## [SÉRIE D'EXERCICES]
(1) Pour chacune des affirmations suivantes, indiquez par oui ou par non si elle concorde avec l'extrait, puis citez à l'identique les mots qui tranchent. (a) La décision de suspension repose notamment sur des activités exercées sans autorisation. (b) Le moyen tiré d'une motivation insuffisante de la décision est accueilli. (c) Les carences reprochées concernent l'encadrement pédagogique de filières.
(2) Restituez tel quel le passage de l'extrait qui va de « 5. En premier » à « cause, être écarté. ».
(3) Résumez l'extrait en deux phrases.

═════ EXTRAIT CHOISI

5. En premier lieu, il ressort des termes mêmes de la décision de suspension attaquée qu'elle repose sur des faits, présentant un caractère suffisant de vraisemblance et de gravité, tirés du cumul d'activités exercées par M. B... à des fins lucratives et sans autorisation, et des carences graves et répétées dans le cadre de son encadrement pédagogique de filières, résultant de ce cumul d'activités non autorisé. Par suite, le moyen tiré de ce que la motivation de la décision attaquée serait insuffisante doit, en tout état de cause, être écarté.

══════════
═════ ENREGISTREMENTS EXTRAITS

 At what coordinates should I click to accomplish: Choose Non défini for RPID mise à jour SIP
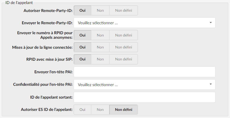tap(123, 59)
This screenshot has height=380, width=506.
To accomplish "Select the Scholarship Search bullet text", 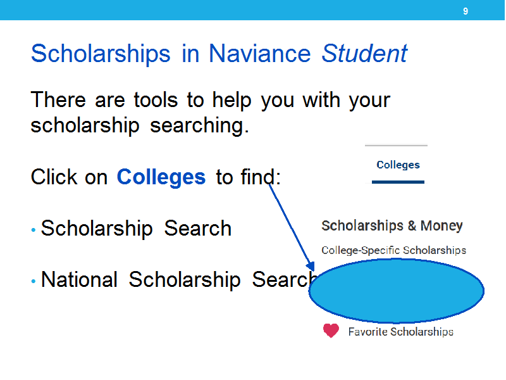I will point(136,229).
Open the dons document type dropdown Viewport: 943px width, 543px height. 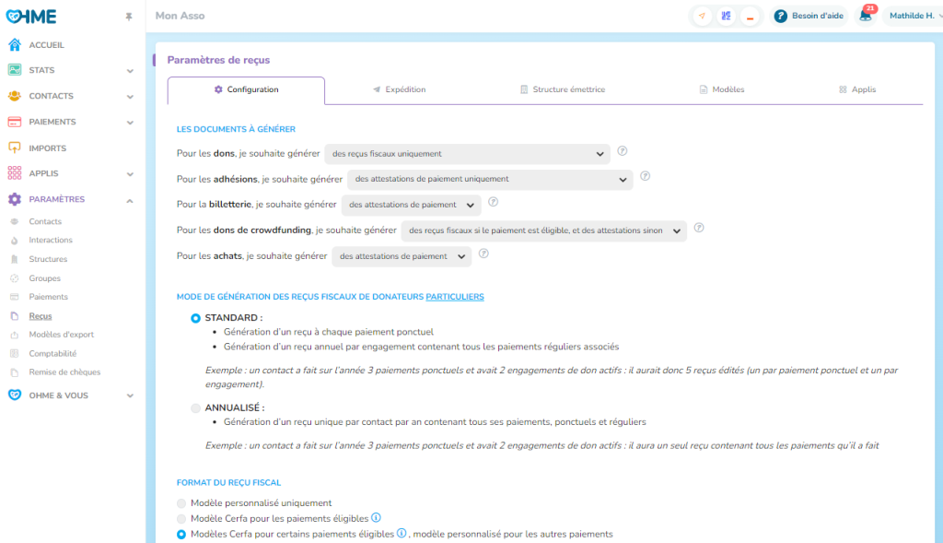click(467, 154)
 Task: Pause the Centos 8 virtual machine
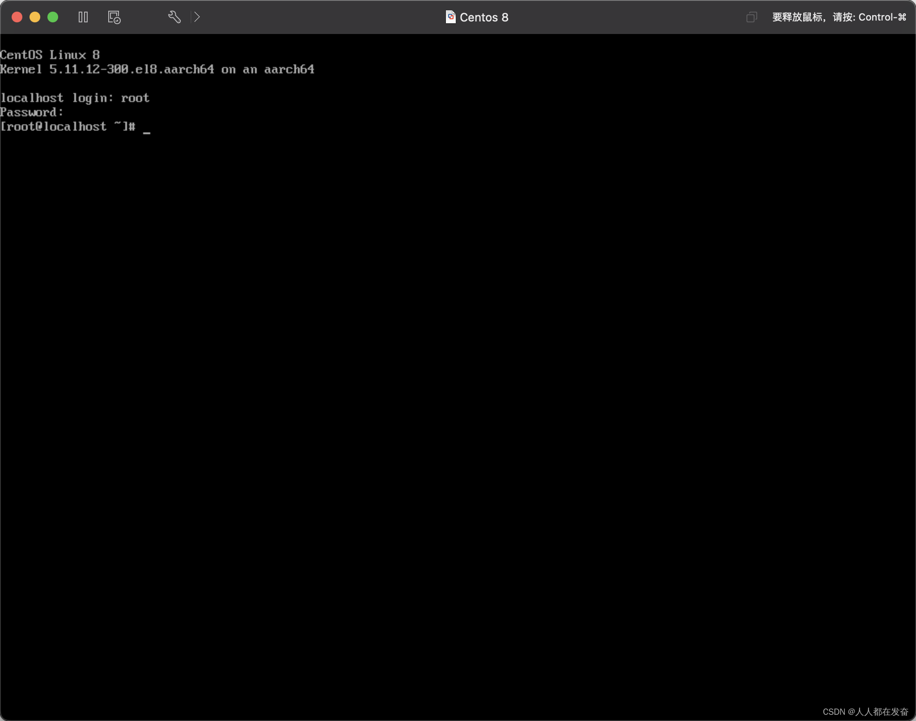tap(83, 17)

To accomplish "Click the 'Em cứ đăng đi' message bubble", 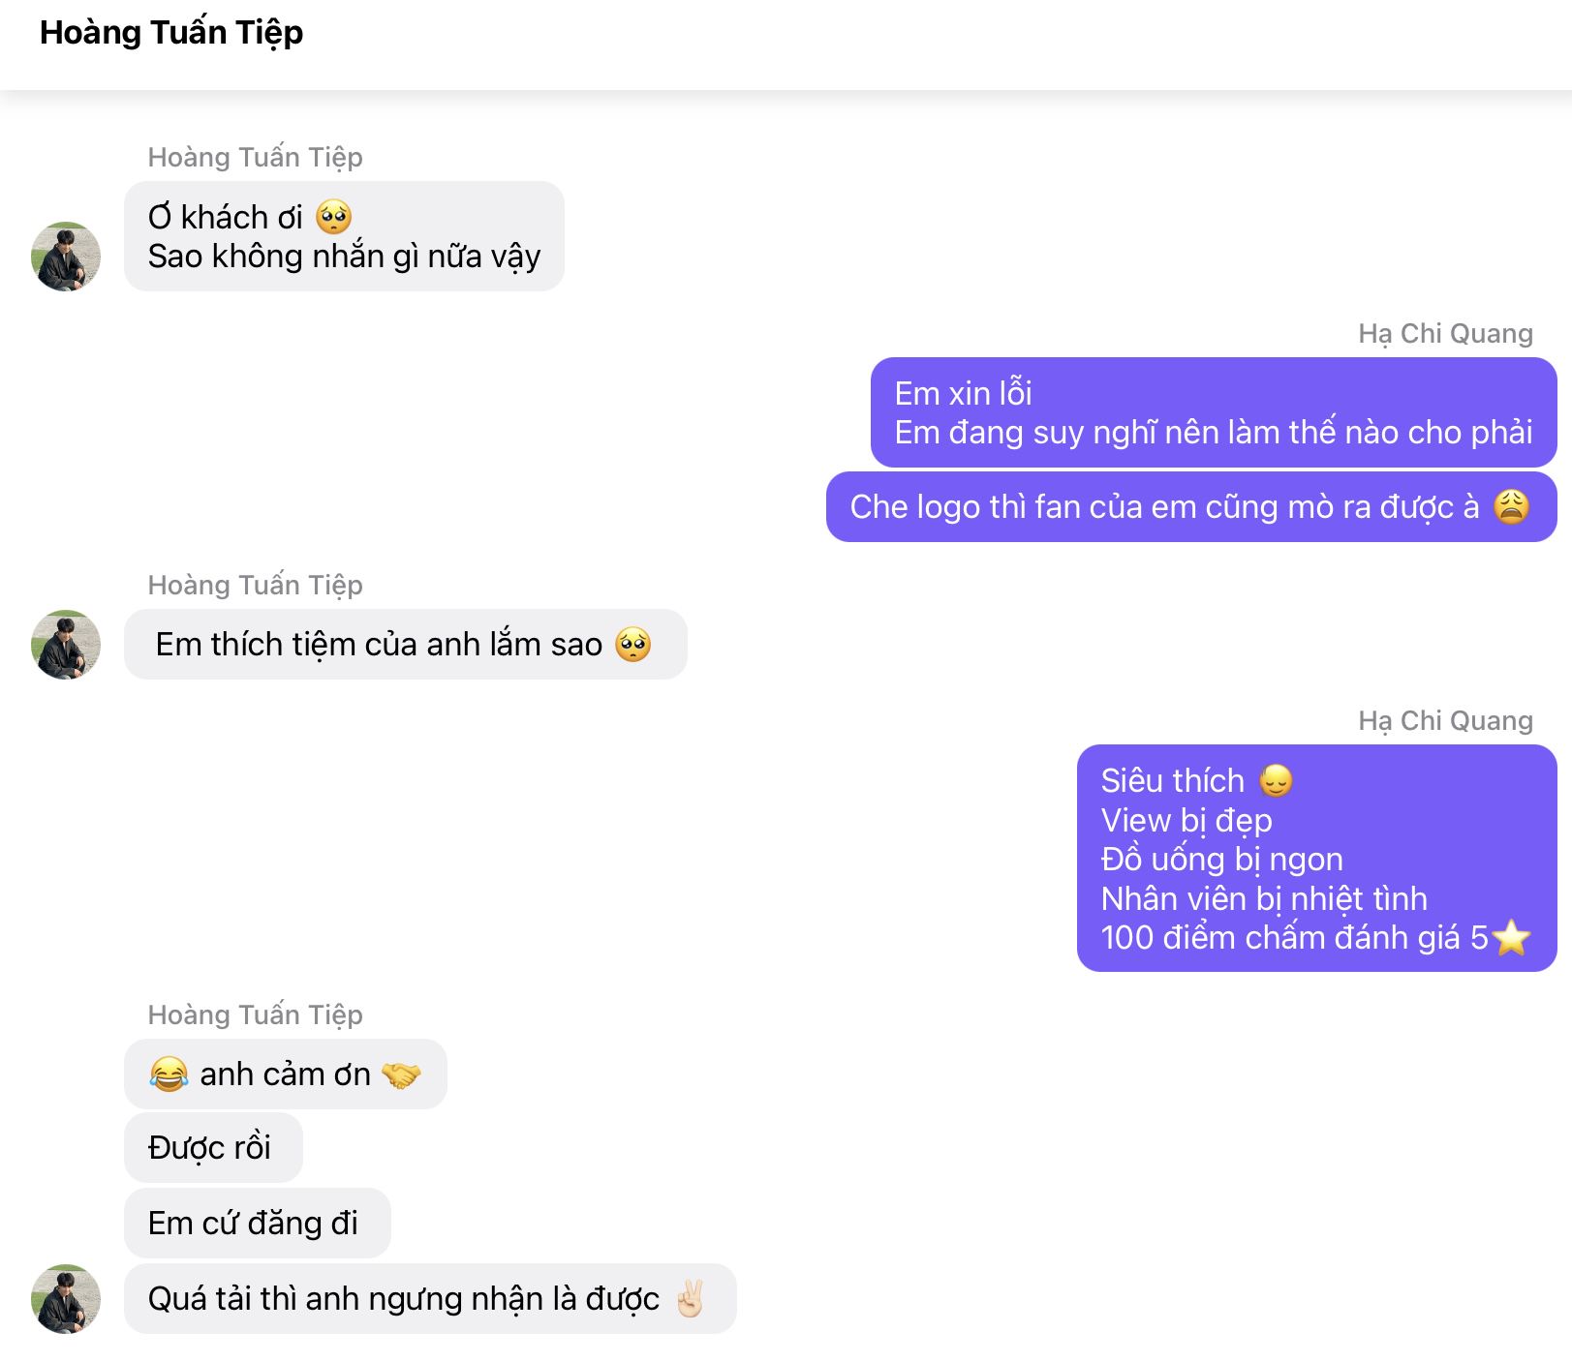I will pos(257,1224).
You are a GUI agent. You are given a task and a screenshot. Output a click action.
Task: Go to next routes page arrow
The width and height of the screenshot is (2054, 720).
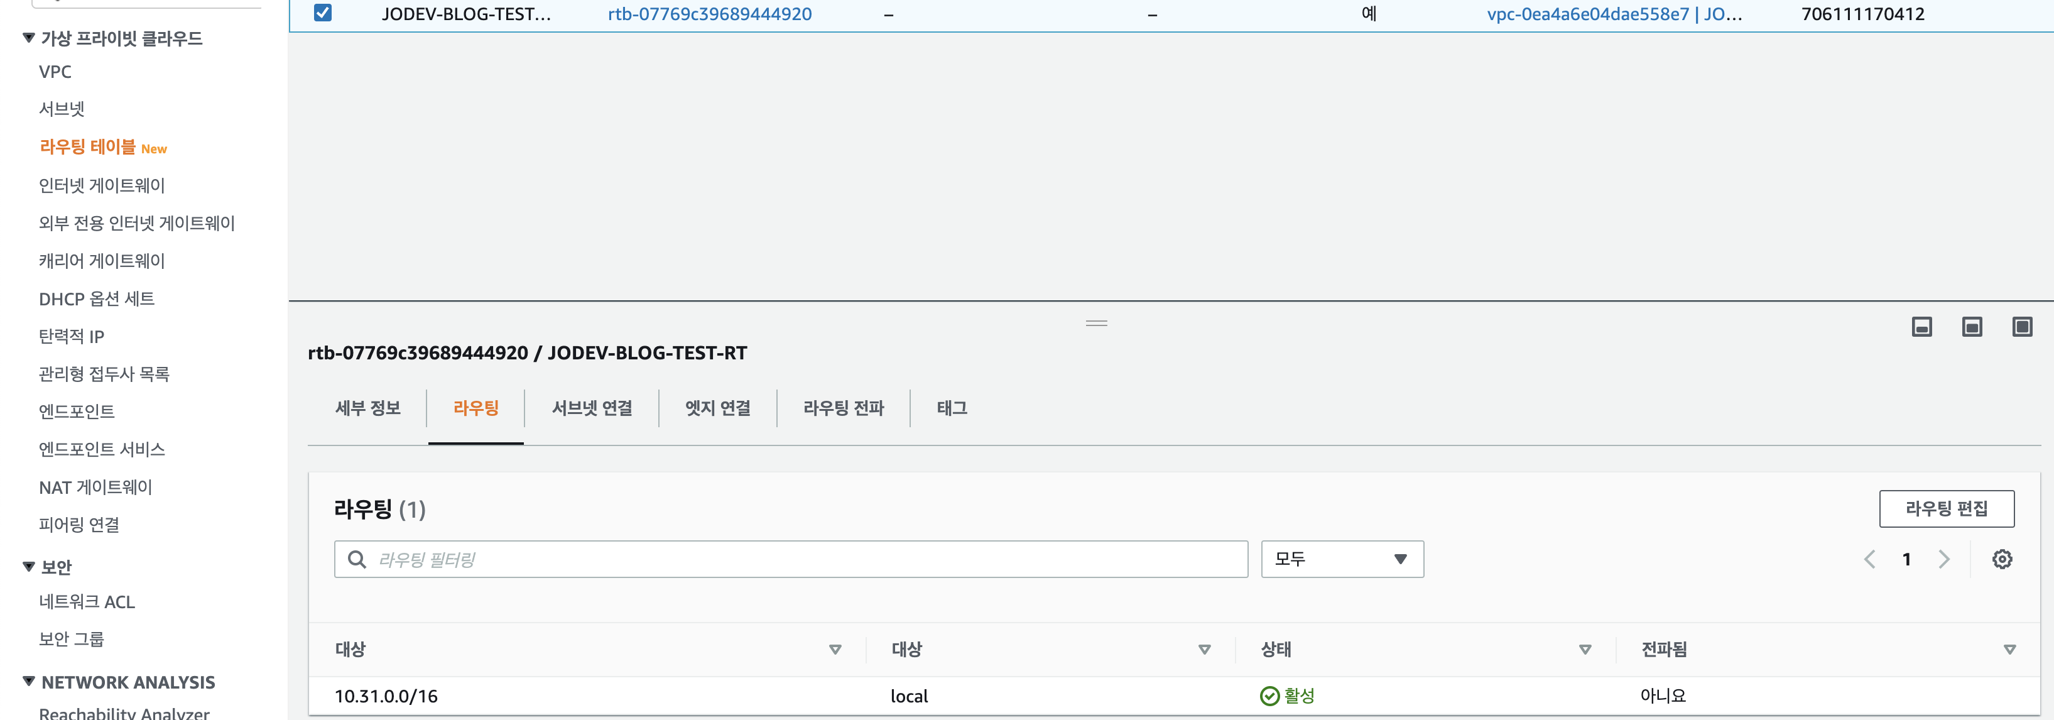[1944, 559]
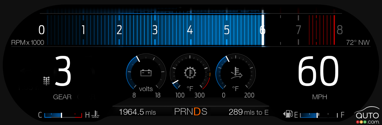Select the highlighted orange D gear letter
The height and width of the screenshot is (125, 382).
[x=197, y=112]
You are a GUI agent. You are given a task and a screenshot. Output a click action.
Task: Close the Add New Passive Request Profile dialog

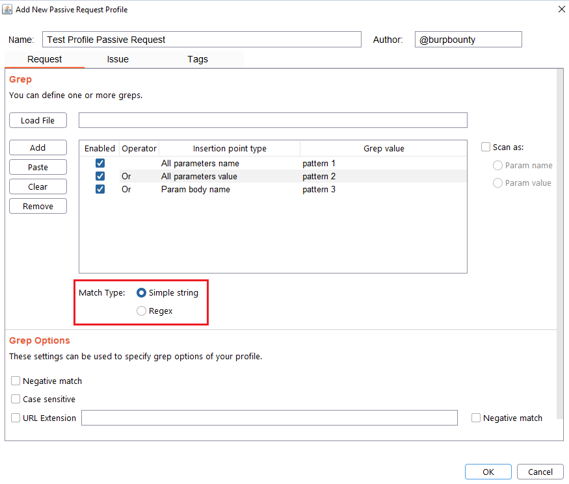pyautogui.click(x=561, y=9)
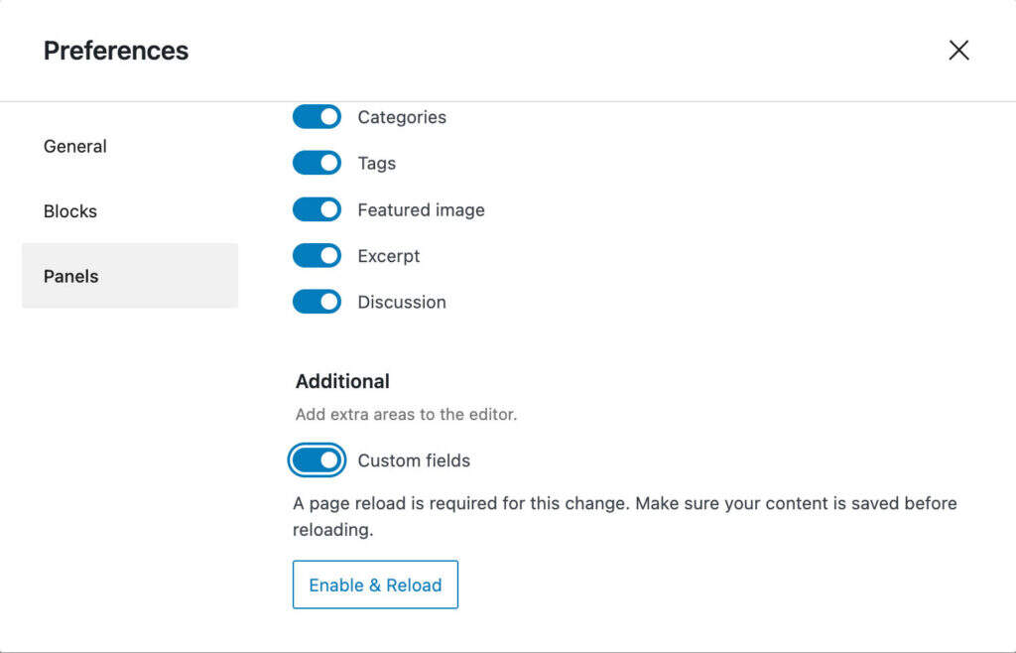Click the Preferences dialog title
The width and height of the screenshot is (1016, 653).
pos(116,51)

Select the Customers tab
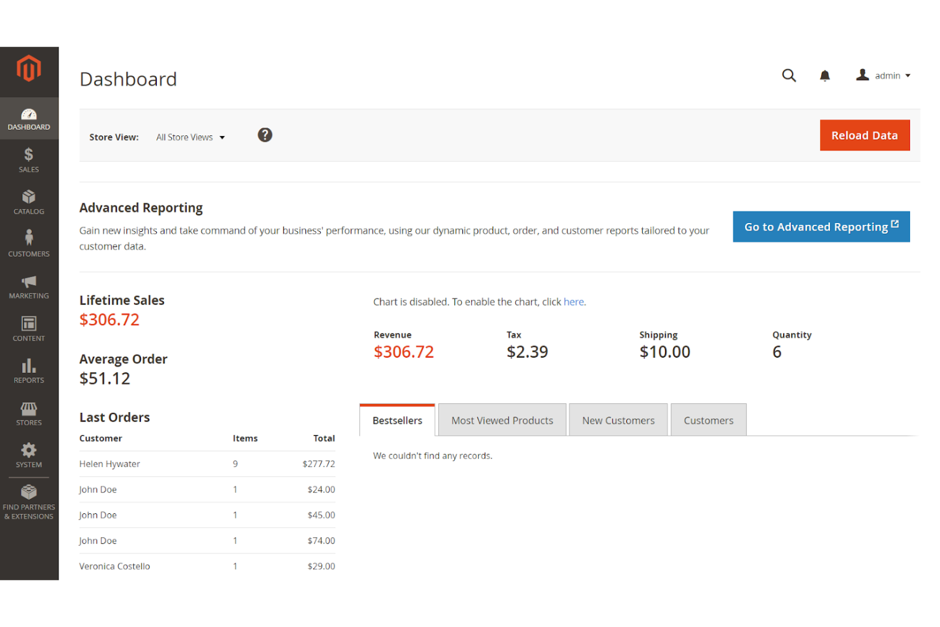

══════════

## [CORRIGÉS]
(1)
(a) Oui : « tirés du cumul d'activités exercées par M. B... à des fins lucratives et sans autorisation ».
(b) Non : « doit, en tout état de cause, être écarté ».
(c) Oui : « des carences graves et répétées dans le cadre de son encadrement pédagogique de filières ».

(2)
5. En premier lieu, il ressort des termes mêmes de la décision de suspension attaquée qu'elle repose sur des faits, présentant un caractère suffisant de vraisemblance et de gravité, tirés du cumul d'activités exercées par M. B... à des fins lucratives et sans autorisation, et des carences graves et répétées dans le cadre de son encadrement pédagogique de filières, résultant de ce cumul d'activités non autorisé. Par suite, le moyen tiré de ce que la motivation de la décision attaquée serait insuffisante doit, en tout état de cause, être écarté.

(3) La décision de suspension attaquée repose sur des faits suffisamment vraisemblables et graves : un cumul d'activités exercées par M. B... à des fins lucratives et sans autorisation, ainsi que des carences graves et répétées dans son encadrement pédagogique de filières, qui résultent de ce cumul. Le moyen tiré de l'insuffisance de motivation de cette décision doit donc être écarté.